Ardern told CNN, there is a “practical purpose and use for guns,” but “that does not mean you need access to military-style semiautomatic weapons and assault rifles. You do not. And New Zealanders by and large absolutely agreed with that position.”

U.S. gun rights activists might disagree with that assessment, since the semi-auto modern sporting rifle is the most popular long gun in the country, with an estimated 15 million in private ownership. They are used for all sorts of purposes including varmint hunting and predator control, competition, home protection and recreational shooting.

Ardern became something of a media celebrity when she pushed for quick action on guns in the aftermath of the mosque attacks. Like gun prohibition advocates in the U.S., she pushed regulations that affected law-abiding gun owners, not the perpetrator of the attack.

Completely overlooked in this latest coverage of the gun control issue is what the accused New Zealand gunman wrote in his manifesto. Brenton Harrison Tarrant, according to the New York Times, wrote, “I chose firearms for the affect it would have on social discourse, the extra media coverage they would provide and the affect it could have on the politics of the United States and thereby the political situation of the world.” He also wrote that he wanted to “create conflict between the two ideologies within the United States on the ownership of firearms in order to further the social, cultural, political and racial divide.”
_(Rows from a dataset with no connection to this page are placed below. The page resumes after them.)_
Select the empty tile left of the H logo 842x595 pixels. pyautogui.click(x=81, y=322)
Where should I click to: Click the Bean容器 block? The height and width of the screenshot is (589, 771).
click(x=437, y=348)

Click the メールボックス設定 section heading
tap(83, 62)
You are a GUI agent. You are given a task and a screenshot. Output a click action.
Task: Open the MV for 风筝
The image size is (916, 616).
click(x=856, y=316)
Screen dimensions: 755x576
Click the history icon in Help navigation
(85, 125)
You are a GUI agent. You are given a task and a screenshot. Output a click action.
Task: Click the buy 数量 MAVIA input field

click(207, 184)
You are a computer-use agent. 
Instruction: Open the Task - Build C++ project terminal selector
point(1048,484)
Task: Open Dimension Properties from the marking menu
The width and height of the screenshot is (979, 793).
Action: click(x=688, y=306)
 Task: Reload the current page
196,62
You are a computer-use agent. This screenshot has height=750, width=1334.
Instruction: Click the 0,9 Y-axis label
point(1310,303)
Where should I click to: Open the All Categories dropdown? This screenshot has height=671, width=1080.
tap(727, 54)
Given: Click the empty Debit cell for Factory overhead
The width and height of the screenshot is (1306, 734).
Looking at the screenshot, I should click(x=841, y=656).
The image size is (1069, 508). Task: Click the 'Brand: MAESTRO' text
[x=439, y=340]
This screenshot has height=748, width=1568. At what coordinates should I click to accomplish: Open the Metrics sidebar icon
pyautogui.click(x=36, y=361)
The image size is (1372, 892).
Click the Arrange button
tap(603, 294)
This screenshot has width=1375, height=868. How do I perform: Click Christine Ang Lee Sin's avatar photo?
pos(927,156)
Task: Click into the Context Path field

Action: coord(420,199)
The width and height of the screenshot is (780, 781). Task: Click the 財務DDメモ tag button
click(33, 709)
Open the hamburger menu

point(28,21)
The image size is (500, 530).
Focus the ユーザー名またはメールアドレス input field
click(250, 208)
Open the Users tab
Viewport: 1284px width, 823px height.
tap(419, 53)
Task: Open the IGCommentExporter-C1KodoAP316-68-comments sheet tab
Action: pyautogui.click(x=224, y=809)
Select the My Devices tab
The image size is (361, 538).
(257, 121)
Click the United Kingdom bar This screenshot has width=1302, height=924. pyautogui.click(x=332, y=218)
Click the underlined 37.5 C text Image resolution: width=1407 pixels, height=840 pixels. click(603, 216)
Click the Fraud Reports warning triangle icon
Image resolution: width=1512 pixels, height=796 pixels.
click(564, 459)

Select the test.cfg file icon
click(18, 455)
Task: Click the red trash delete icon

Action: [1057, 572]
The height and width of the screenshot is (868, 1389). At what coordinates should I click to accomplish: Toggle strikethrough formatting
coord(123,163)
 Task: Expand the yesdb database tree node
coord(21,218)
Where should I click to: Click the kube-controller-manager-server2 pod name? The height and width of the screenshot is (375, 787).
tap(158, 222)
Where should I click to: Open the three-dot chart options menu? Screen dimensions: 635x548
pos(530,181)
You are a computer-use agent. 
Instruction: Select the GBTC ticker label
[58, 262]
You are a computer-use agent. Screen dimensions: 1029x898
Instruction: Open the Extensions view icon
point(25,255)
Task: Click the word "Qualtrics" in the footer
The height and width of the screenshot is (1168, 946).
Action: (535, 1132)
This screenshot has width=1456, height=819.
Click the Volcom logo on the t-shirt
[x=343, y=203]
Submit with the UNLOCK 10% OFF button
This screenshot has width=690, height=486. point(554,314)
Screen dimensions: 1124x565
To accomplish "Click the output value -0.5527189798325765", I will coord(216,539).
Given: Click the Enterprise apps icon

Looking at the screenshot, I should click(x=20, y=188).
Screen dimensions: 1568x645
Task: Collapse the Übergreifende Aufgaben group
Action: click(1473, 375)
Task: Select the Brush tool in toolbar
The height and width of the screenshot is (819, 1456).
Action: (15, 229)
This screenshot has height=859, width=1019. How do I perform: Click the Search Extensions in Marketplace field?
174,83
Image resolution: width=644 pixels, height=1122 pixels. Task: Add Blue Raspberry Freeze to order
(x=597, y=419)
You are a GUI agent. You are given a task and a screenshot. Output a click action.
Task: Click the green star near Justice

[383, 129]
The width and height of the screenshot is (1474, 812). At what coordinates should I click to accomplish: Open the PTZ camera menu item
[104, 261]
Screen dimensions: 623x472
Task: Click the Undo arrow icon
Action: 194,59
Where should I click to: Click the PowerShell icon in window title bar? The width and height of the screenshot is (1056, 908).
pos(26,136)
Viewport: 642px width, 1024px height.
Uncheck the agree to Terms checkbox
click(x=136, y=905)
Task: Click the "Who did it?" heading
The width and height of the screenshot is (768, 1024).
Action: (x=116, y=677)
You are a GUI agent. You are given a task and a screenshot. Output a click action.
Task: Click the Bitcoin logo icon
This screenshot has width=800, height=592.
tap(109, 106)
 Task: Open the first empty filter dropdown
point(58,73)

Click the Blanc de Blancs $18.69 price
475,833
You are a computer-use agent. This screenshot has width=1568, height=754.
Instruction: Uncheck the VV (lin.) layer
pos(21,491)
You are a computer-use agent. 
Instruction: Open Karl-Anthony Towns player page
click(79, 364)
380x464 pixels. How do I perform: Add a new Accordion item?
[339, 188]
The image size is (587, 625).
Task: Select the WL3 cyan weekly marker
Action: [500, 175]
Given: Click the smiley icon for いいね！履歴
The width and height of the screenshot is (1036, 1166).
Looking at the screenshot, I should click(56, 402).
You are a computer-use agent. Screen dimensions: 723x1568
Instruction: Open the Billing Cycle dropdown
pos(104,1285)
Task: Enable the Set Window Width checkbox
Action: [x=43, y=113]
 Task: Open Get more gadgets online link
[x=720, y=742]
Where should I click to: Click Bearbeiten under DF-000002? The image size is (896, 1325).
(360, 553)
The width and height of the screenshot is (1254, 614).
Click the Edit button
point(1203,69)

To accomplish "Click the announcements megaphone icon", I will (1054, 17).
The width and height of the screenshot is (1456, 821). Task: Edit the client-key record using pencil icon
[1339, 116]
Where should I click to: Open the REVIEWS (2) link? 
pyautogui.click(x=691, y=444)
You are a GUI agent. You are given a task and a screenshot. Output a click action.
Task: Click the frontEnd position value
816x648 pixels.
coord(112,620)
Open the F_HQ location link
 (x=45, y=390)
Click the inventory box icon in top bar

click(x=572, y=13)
That seems to have been lost in all of the recent reporting, but it is not lost on American gun owners.

And now, with the National Rifle Association in turmoil over finances and alleged spending troubles involving CEO Wayne LaPierre while the organization is being investigated by the New York State attorney general, those U.S. gun owners are expressing concerns on social media about the potential of anti-gunners to take control of Capitol Hill in 2020.